Coefficient of Variation (CV) - Understanding volatility in customer behavior

1 minute read

Published:

Before applying any forecasting method, I must understand customers’ purchase pattern. I learned “coefficient of variation” (CV) can be a vital metric in my toolbox to produce robust forecasting.

What is Coefficient of Variation (CV)?

The calculation is “Standard Deviation / Mean”. In layman’s term, it tells us how volatile is the data relative to its average.

import numpy as np
# customer A - stable
sales_A = [100, 105, 98, 102, 100, 103]
cv_A = np.std(sales_a) / np.mean(sales_a)
# cv_A = 0.03 (very low - predictable!)

# Customer B - Volatile  
sales_B = [0, 0, 500, 0, 0, 300, 0, 0]
cv_B = np.std(sales_B) / np.mean(sales_B)
# cv_B ≈ 1.8 (very high - erratic!)

In my scripts, I use CV along with other metrics, such as recent activity % and revenue to separate predictable from unpredictable customers.

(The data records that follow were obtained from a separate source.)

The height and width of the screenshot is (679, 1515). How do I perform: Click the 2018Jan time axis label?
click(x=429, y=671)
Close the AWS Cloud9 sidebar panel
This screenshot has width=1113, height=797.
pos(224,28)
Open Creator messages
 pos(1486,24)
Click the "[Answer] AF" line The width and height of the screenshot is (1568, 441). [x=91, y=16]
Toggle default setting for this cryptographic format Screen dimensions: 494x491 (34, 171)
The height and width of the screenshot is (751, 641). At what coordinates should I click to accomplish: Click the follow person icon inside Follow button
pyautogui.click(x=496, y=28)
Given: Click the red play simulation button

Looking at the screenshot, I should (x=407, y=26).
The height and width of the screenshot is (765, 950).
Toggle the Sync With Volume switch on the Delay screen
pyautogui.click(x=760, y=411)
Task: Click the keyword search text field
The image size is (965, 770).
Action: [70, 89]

Using CV for customer Classification

"""
From config.py
If a customer's cv < 2.0, the customer is assigned to forecasting group which represents predictable and regular purchasing customers; otherwise, the customer is assigned to allocation group which are irregular volume customers with sporadic activity.
"""
cv_threshold: float = 2.0

However CV isn’t perfect because it can be misleading with lots of zero. Therefore, I used it with other metrics for robust classification. The calculation is simple but powerful. The conclustion: before you forecast, segment your data by CV. You’ll save hours of debugging why your model doesn’t work.